REQUIRED ACTION =>
From the entries that follow, reproduce exactly and only the lines from the line with "Sort by the" to the line with "Image resolution: width=724", endpoints included.

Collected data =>
[Start of section]
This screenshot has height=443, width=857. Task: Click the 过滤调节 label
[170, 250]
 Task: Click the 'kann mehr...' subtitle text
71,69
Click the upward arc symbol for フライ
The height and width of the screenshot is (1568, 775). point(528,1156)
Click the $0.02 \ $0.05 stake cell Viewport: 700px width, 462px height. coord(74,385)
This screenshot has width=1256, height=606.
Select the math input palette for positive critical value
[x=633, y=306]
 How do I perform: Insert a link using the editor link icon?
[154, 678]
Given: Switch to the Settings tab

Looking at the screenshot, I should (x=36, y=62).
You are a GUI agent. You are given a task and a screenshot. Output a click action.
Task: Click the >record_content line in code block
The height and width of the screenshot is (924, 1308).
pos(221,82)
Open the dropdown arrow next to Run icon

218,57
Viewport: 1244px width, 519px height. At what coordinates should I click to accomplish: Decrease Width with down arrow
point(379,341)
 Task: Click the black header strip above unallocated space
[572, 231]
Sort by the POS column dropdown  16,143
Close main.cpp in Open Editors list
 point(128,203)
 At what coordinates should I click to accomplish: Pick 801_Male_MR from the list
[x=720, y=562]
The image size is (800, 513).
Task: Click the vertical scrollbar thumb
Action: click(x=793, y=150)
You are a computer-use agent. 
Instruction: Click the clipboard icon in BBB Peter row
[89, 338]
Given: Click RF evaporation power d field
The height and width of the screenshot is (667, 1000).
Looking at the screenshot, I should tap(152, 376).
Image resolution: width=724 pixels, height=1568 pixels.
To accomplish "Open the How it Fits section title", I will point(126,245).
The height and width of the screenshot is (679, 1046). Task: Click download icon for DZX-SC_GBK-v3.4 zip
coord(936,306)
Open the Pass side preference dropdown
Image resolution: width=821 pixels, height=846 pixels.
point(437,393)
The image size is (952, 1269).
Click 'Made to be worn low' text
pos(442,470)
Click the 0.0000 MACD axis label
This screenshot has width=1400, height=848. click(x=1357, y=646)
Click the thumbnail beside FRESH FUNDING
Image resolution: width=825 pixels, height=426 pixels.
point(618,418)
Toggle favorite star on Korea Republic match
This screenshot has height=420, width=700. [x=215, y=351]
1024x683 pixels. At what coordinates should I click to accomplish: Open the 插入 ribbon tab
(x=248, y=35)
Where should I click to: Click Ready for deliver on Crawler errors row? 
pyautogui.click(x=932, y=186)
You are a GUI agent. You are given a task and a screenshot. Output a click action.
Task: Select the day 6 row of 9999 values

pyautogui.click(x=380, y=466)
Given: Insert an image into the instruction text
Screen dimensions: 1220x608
[End of section]
EXERCISE OUTPUT =>
Sort by the POS column dropdown  16,143
Close main.cpp in Open Editors list
 point(128,203)
 At what coordinates should I click to accomplish: Pick 801_Male_MR from the list
[x=720, y=562]
The image size is (800, 513).
Task: Click the vertical scrollbar thumb
Action: click(x=793, y=150)
You are a computer-use agent. 
Instruction: Click the clipboard icon in BBB Peter row
[89, 338]
Given: Click RF evaporation power d field
The height and width of the screenshot is (667, 1000).
Looking at the screenshot, I should tap(152, 376).
Image resolution: width=724 pixels, height=1568 pixels.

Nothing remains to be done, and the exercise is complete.